start DOCUMENT SEGMENT

The man due to go on trial for the 15 March 2019 Christchurch mosque attacks is reported to have today (Thursday) pleaded guilty to all the charges he was facing.
RNZ News reports that, at the High Court in Christchurch, Brenton Tarrant admitted 51 counts of murder, 40 of attempted murder and one under the Terrorism Suppression Act.
In previous pre-trial hearings he had denied all of the charges. The guilty plea means he has become New Zealand's first convicted terrorist.
In a statement, Prime Minister Jacinda Adern said the guilty plea will provide some relief to the many people whose lives were shattered by what happened on March 15.
“These guilty pleas and conviction bring accountability for what happened and also save the families who lost loved ones, those who were injured, and other witnesses, the ordeal of a trial," she has said.
Ms Adern said she could not make any further comment given that sentencing is still to happen.

end DOCUMENT SEGMENT

◆ GIVEN TASK
How would the news report on the guilty pleas in the Christchurch mosque attacks case go on? Continue the report from its last sentence.

start DATASET CONTENT

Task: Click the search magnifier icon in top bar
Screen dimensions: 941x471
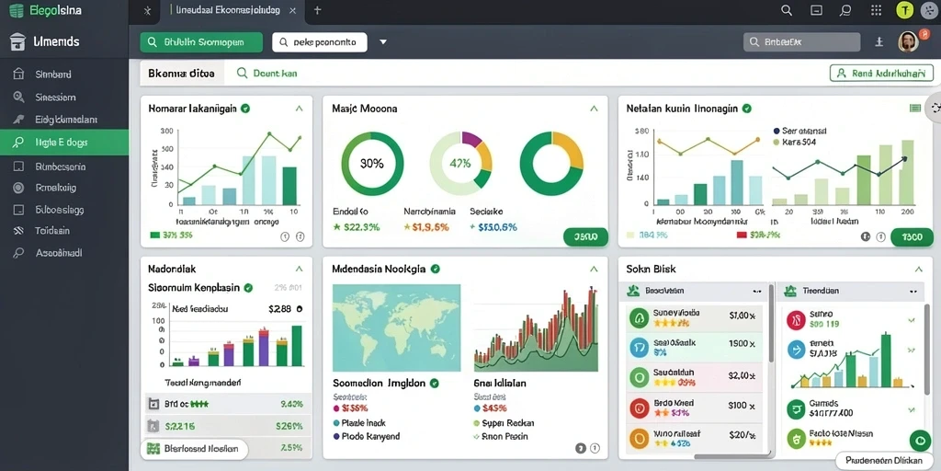Action: point(787,10)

end DATASET CONTENT

◆ EXERCISE RESPONSE
Last week Chief High Court Judge Venning and Chief District Court Judge Taumaunu advised the New Zealand Law Society | Te Kāhui Ture o Aotearoa and New Zealand Bar Association of the arrangements being put in place for the R v Tarrant trial.
The arrangements would have had an impact on other cases in Christchurch.
The trial was set down to begin on 2 June, and was expected to take six weeks to complete.
RNZ News reports the 29-year-old showed no emotion as he appeared via audio visual link in the High Court.
They say no explanation for the Australian's change of heart was given during the hearing. He has been remanded in custody until May.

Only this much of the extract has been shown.